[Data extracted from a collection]
════════════════

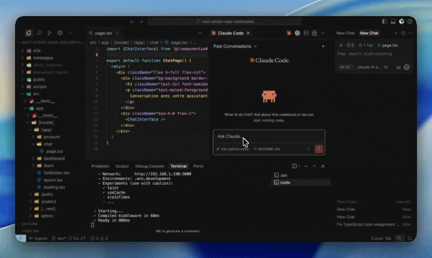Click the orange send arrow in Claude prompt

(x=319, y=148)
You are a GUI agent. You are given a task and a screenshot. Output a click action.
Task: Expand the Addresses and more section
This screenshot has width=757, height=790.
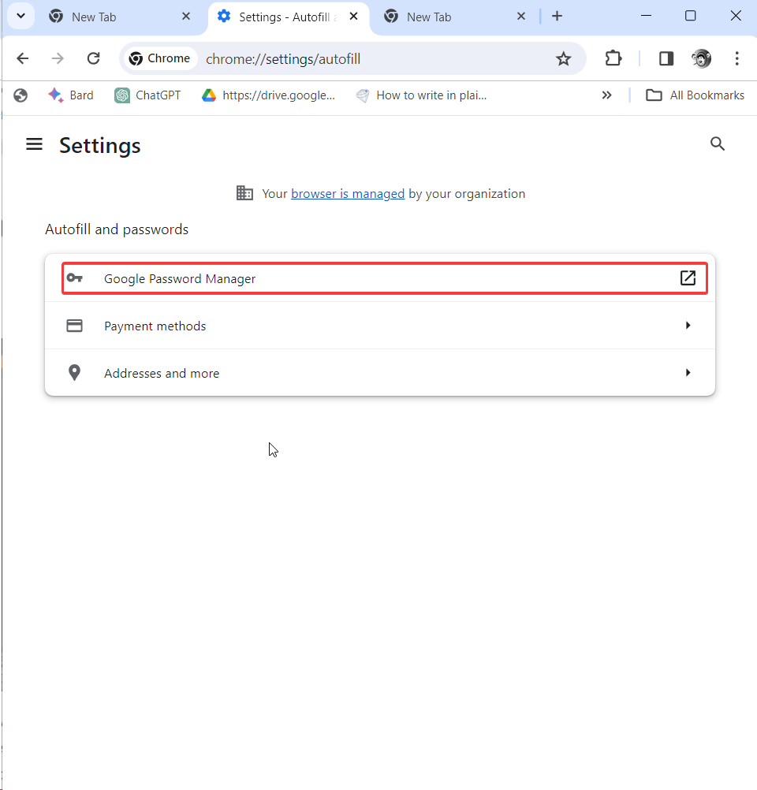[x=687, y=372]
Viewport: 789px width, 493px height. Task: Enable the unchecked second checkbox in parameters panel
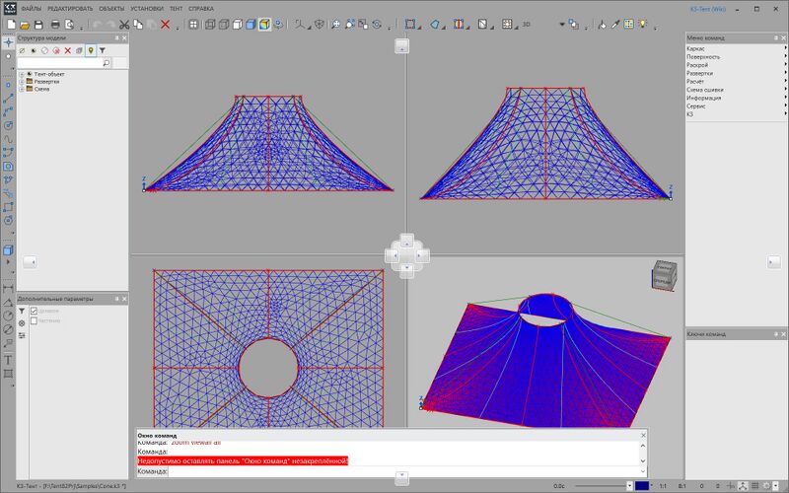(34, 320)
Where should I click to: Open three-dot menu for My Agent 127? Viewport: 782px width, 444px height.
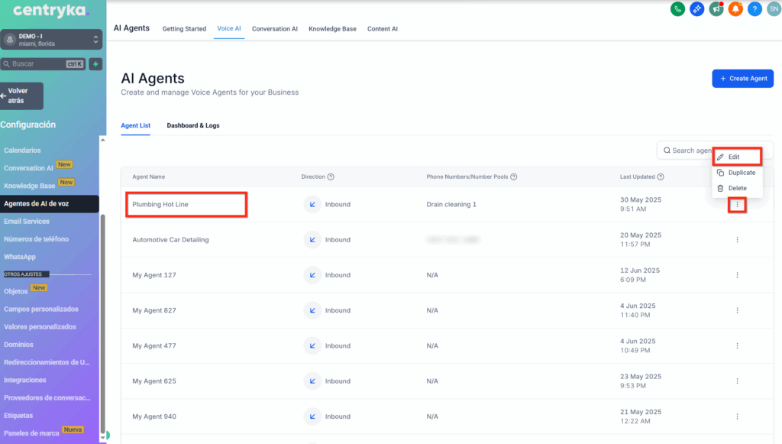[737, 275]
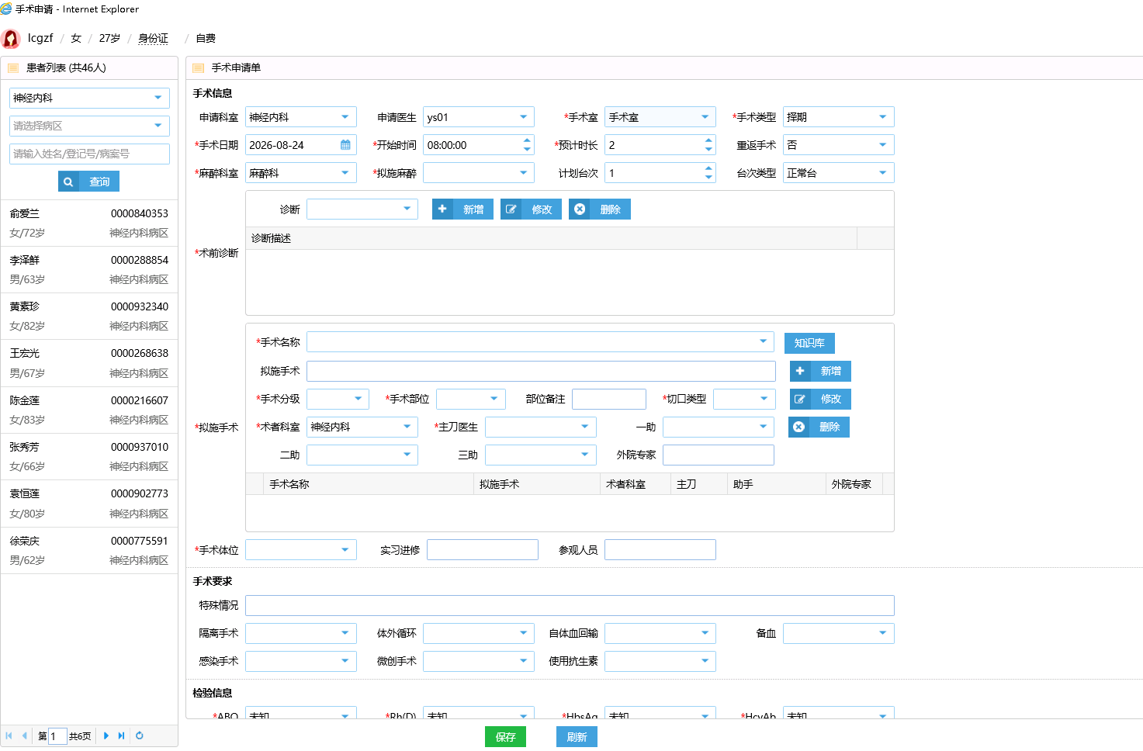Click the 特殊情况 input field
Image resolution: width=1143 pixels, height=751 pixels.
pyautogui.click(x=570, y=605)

════════════════

▶ [INSTRUCTIONS FOR THE TASK] Set down exactly the lines between the line containing "Task: Expand the Addresses and more section" and the end of the records above, both ends included; pictures stay out.

▶ [ANSWER FOR THE TASK]
Task: Expand the Addresses and more section
This screenshot has width=757, height=790.
[x=687, y=372]
Viewport: 789px width, 493px height. Task: Enable the unchecked second checkbox in parameters panel
(34, 320)
Where should I click to: Open three-dot menu for My Agent 127? Viewport: 782px width, 444px height.
[737, 275]
Click the 特殊情况 input field
Image resolution: width=1143 pixels, height=751 pixels.
pyautogui.click(x=570, y=605)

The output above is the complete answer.